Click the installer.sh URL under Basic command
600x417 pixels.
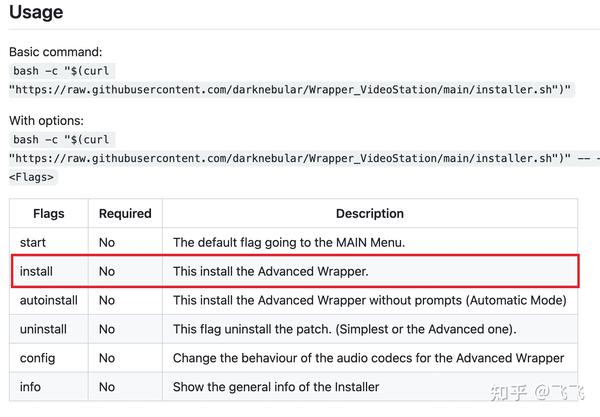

...

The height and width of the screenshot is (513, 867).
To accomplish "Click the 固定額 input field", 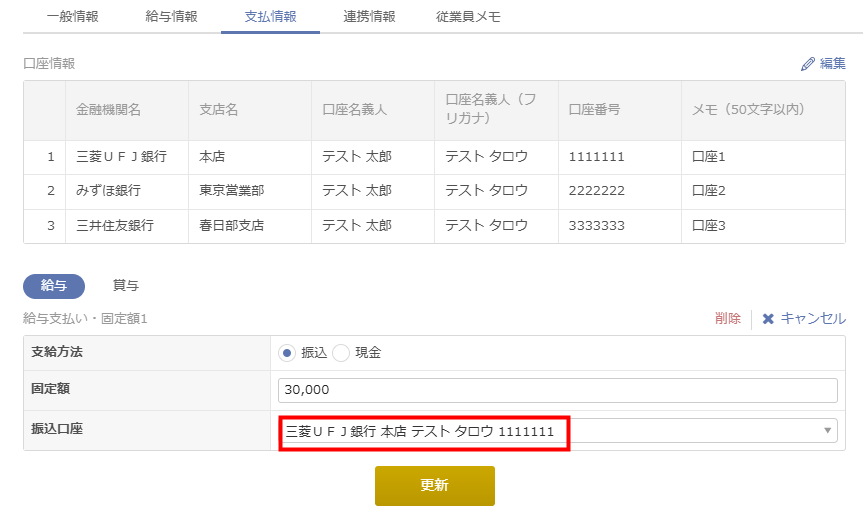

...

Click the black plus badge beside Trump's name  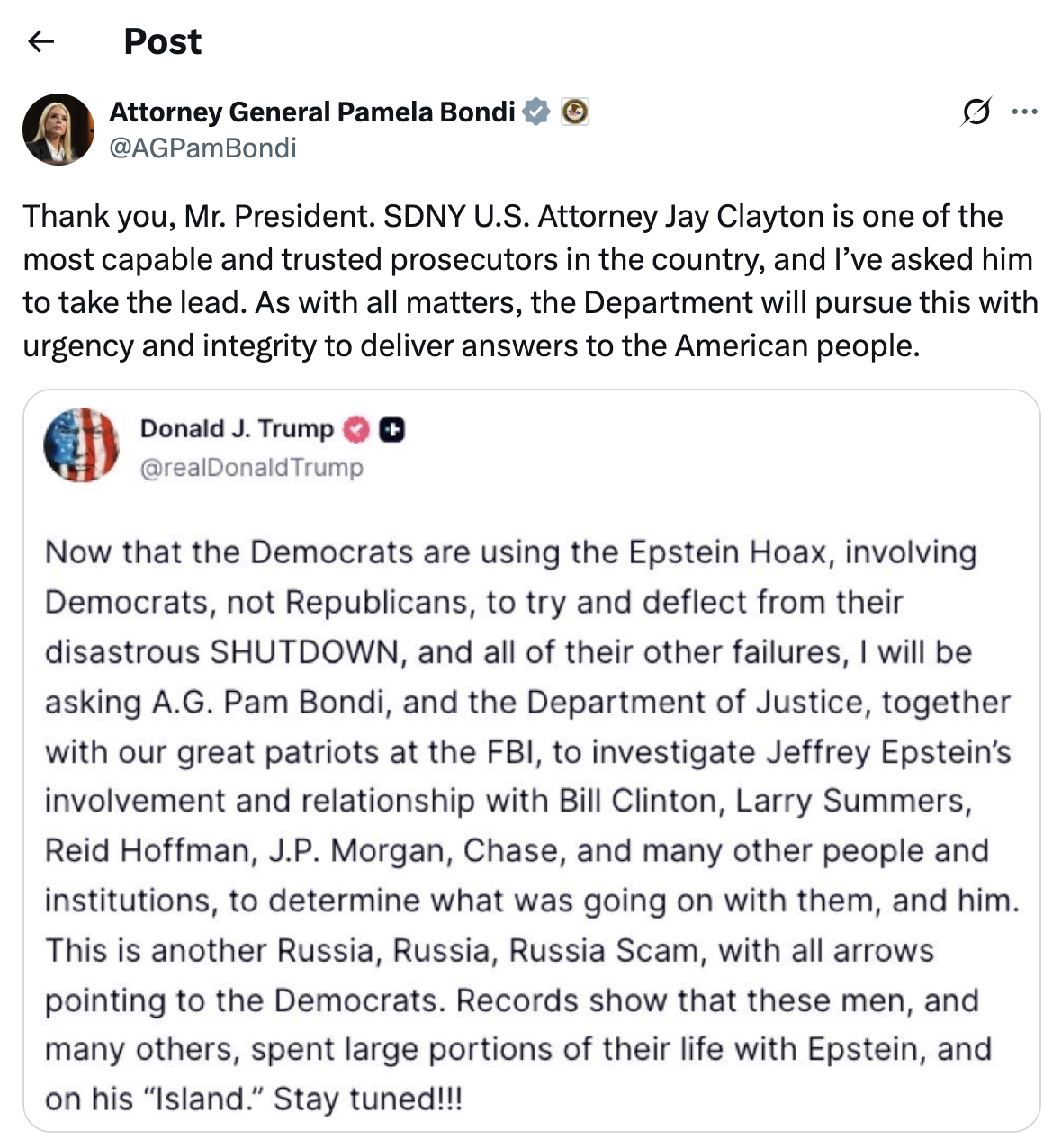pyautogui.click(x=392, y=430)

# Exercise:
Whatever else the listing above holds, retype exactly only the lines from the one containing "Click the installer.sh" to the one containing "600x417 pixels.", both ends kept.

# Solution:
Click the installer.sh URL under Basic command
600x417 pixels.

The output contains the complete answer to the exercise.